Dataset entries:
--- START ---
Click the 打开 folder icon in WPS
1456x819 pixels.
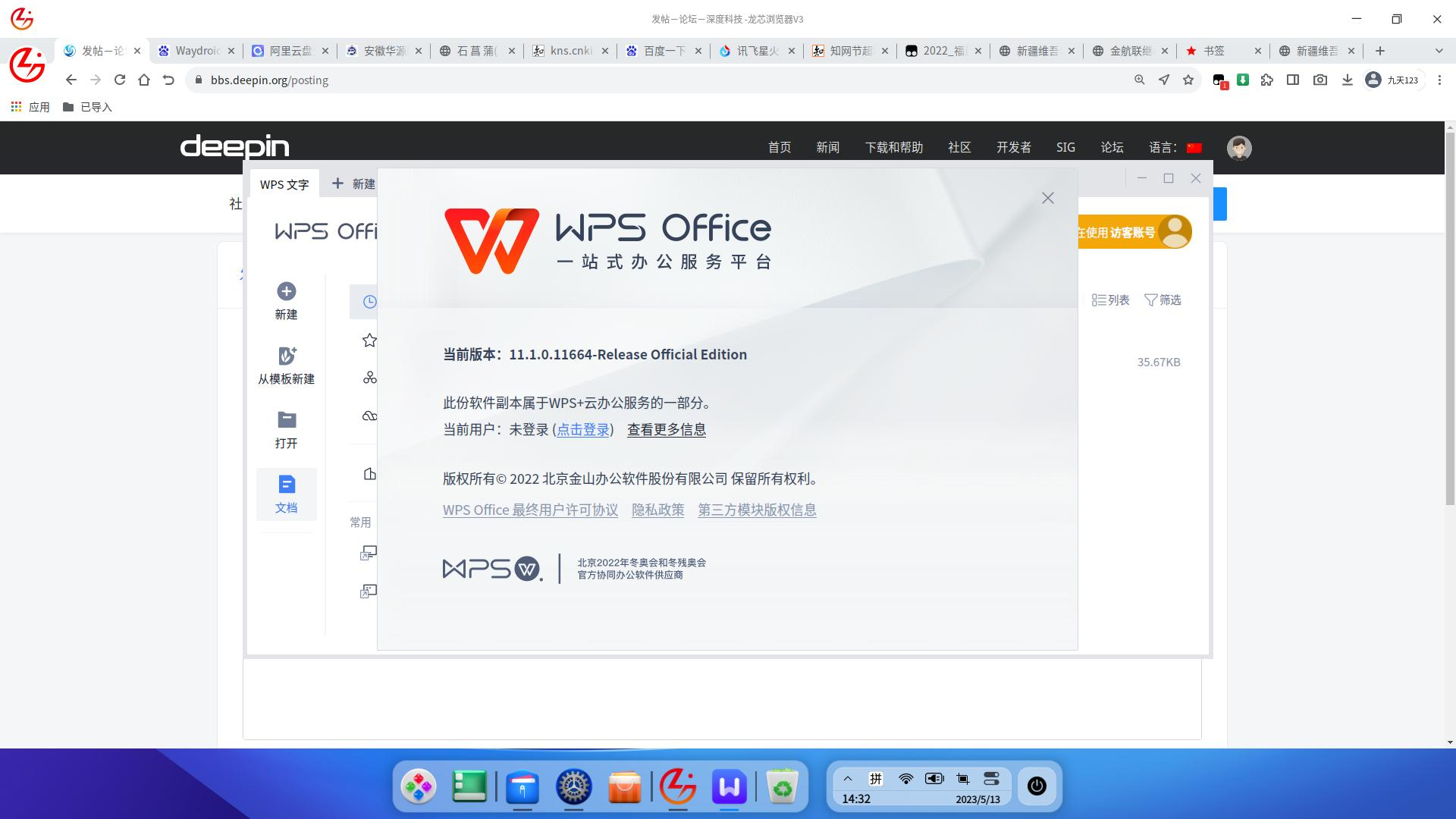[x=286, y=428]
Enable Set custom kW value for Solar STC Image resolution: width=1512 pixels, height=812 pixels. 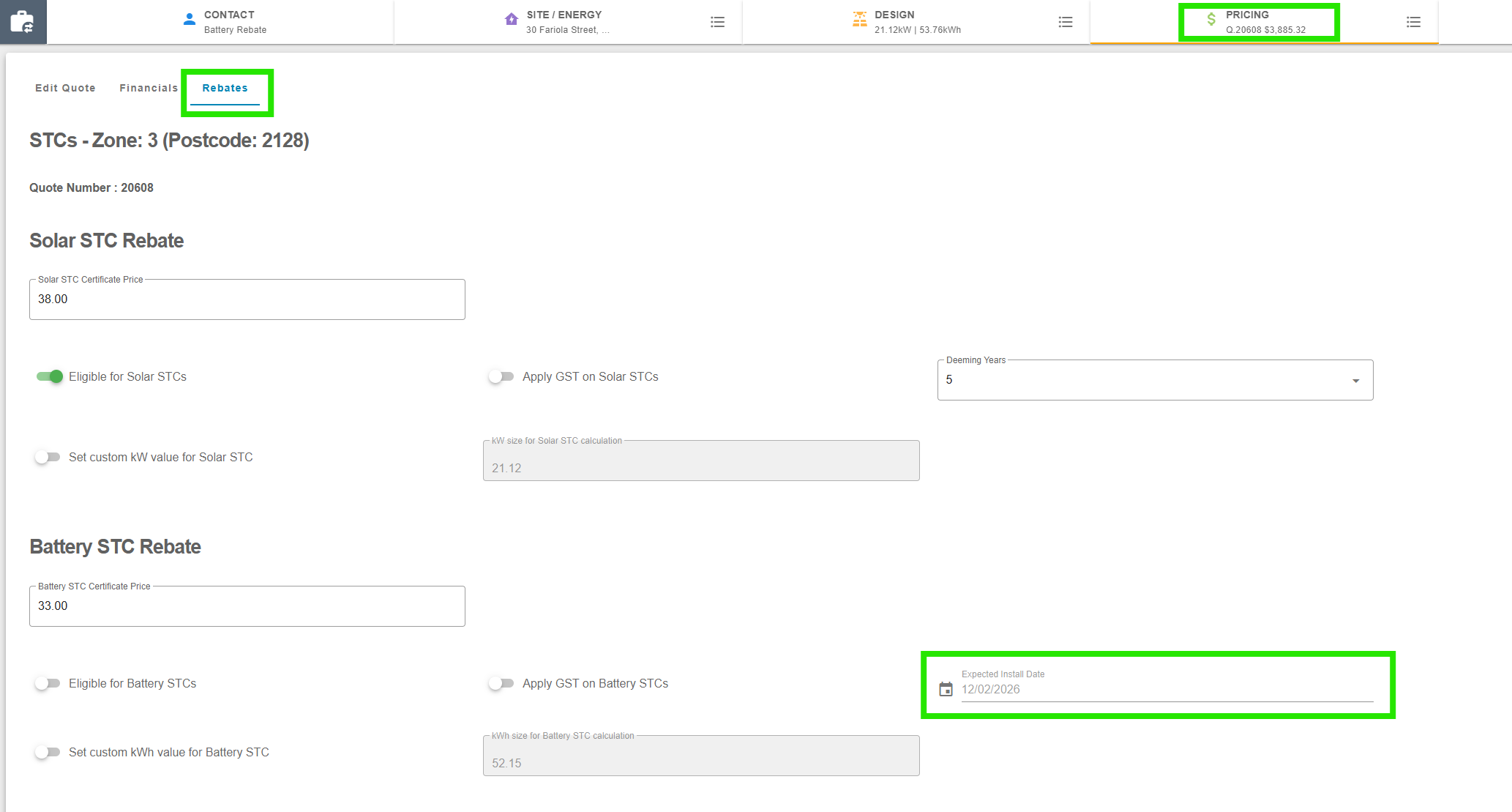48,457
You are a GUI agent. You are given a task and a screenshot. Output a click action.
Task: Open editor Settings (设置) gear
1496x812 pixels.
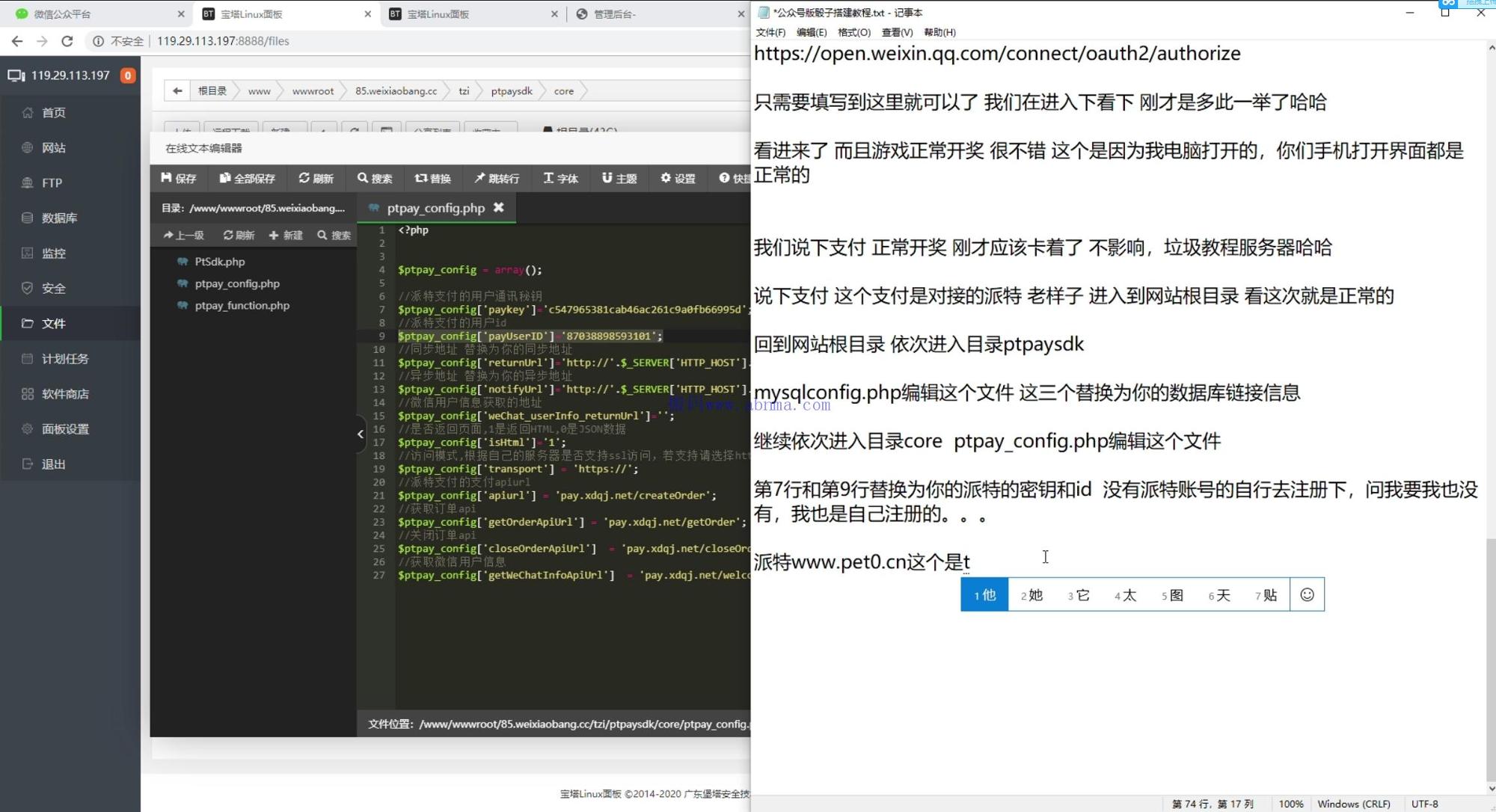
--- END ---
Problem statement | Transcribe the span of lines that runs from the line with "You are a GUI" to the end of the data, both ends included, exactly, with nothing else and no pictures.

Reply to the exercise |
You are a GUI agent. You are given a task and a screenshot. Output a click action.
Task: Open editor Settings (设置) gear
1496x812 pixels.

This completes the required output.